Below are lines of data; restate word for word those running from the line containing "Click the fuel pump Paliwo icon" to the line containing "Open the chart", inclusive, and no others.
==== Data to use ====
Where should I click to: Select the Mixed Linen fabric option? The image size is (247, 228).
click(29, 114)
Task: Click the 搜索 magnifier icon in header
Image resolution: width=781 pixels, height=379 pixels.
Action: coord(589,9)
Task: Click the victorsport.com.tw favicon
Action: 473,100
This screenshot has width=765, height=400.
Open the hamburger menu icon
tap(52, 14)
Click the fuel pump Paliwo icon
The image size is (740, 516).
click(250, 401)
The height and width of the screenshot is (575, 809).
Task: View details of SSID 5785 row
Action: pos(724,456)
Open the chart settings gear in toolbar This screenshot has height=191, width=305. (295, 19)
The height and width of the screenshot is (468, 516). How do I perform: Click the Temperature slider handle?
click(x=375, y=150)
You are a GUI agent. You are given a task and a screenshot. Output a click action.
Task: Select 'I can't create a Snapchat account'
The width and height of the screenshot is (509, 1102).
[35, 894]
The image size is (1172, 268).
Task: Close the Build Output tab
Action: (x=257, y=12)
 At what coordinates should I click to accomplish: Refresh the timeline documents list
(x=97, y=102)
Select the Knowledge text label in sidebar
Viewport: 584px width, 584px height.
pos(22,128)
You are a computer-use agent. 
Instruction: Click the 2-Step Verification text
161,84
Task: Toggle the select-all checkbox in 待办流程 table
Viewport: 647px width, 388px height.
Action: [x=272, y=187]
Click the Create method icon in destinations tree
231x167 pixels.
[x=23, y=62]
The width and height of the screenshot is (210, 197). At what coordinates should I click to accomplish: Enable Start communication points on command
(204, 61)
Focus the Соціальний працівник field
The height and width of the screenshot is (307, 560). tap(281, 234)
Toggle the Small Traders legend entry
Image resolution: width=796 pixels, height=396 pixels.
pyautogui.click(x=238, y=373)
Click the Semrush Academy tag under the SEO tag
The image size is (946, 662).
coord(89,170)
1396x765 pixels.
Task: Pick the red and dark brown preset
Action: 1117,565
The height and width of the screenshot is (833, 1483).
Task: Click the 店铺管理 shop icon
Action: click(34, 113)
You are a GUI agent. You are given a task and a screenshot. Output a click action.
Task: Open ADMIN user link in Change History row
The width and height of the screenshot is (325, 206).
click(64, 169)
====
Output>
Click the fuel pump Paliwo icon
The image size is (740, 516).
click(250, 401)
The height and width of the screenshot is (575, 809).
Task: View details of SSID 5785 row
Action: pos(724,456)
Open the chart settings gear in toolbar This screenshot has height=191, width=305. (295, 19)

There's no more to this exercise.